> Selected text:
Nissan Honda US Collaboration

Nissan Honda US Collaboration: CEO Confirms New Talks for US Market

Nissan Honda US Collaboration: New Talks Begin After Scrapped Merger

A Nissan Honda US collaboration is being explored once again, this time focusing on jointly developing products and powertrains specifically for the American market. Earlier this year, Nissan and Honda cut short what could have been one of the more unexpected alliances in the industry. Their high-profile merger talks ended quietly, with both companies reportedly unable to settle on restructuring plans and long-term integration goals. For a while, that seemed to be the end of any deeper relationship.

But things change quickly when tariffs get involved. Nissan’s new chief executive, Ivan Espinosa, now suggests that while the full merger is off the table, the appetite for collaboration isn’t gone.

Kiyoshi Ota/Bloomberg via Getty Images
Source: Bloomberg/Getty Images

Talks Resume, Focused on US Market

In an interview with Nikkei Asia, Espinosa confirmed that Nissan and Honda have been meeting regularly to discuss where US-based collaboration makes sense. “Is there any opportunity for joint product development or for powertrain development? These are the topics that we are discussing,” he said.

> Supplied material:
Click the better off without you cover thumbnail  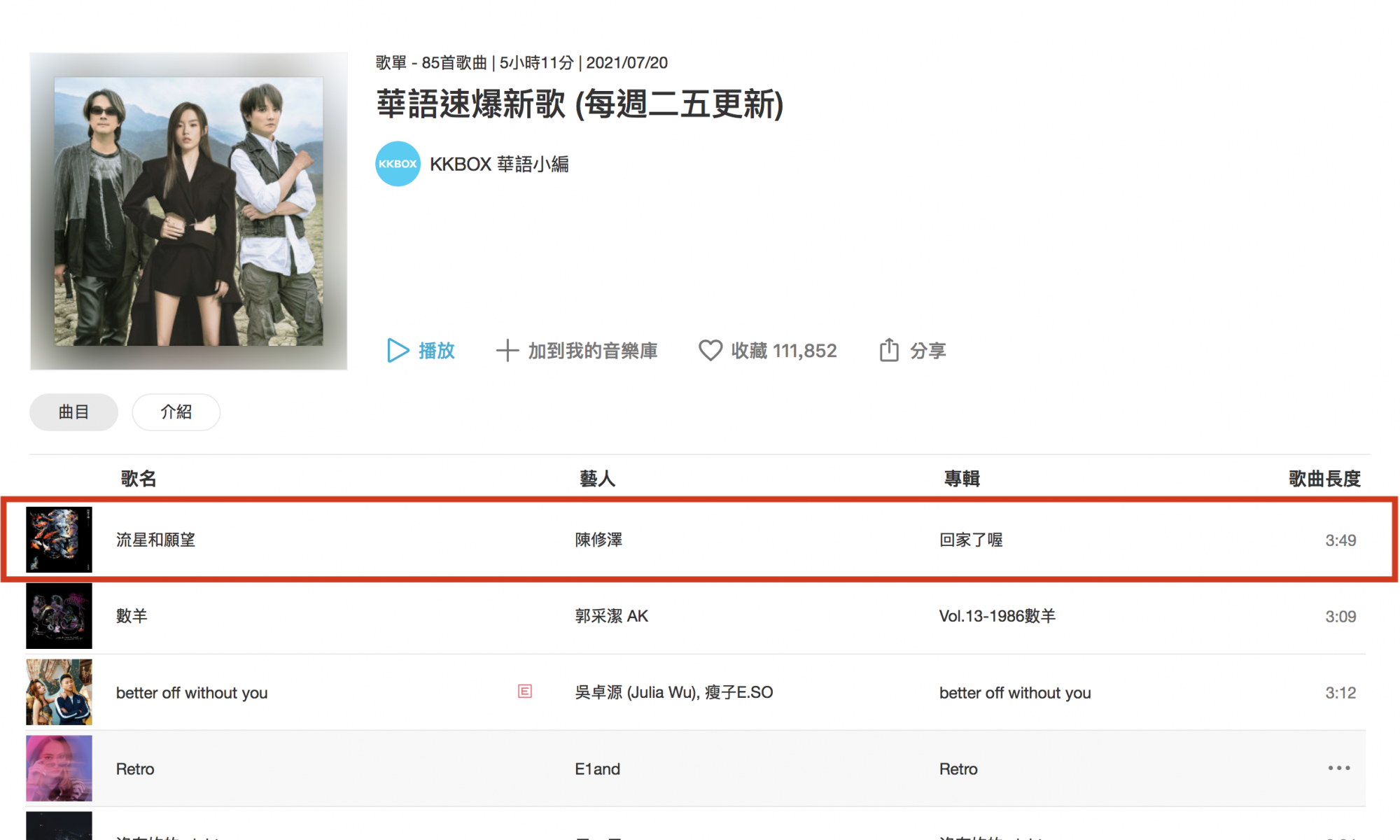[x=59, y=692]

> Short task:
Continue the article on Nissan and Honda's renewed talks about working together in the US market, starting right after the quote from Espinosa that ends it.

> Answer:
He also noted that the discussions are “very constructive, very positive.” Instead of blending corporate structures, both brands are revisiting the idea of teaming up on something more practical.

The Tariff Pressure Cooker

Espinosa stressed that the talks aren’t directly tied to tariff pressure, but both companies are clearly feeling the financial strain. The US recently reduced tariffs on Japan-built passenger vehicles to 15 percent. While this is far better than the previous 27.5 percent, it is still much higher than the long-standing 2.5 percent rate that the industry had relied on for decades.

The financial damage is significant. Nissan expects tariff impacts of 275 billion yen this fiscal year, while Honda estimates 385 billion yen in losses tied to the same policy shift.

Nissan Motor CEO Ivan Espinosa
Source: Getty

Nissan Keeping All Options Open

Both automakers already have substantial US manufacturing footprints, which opens the possibility of shared production lines or joint component sourcing to mitigate these new costs.

Espinosa didn’t confirm any specific plans but hinted that Nissan isn’t drawing any hard boundaries: “We are open to anything.” What he did definitively rule out, however, was another attempt at a capital tie-up or merger.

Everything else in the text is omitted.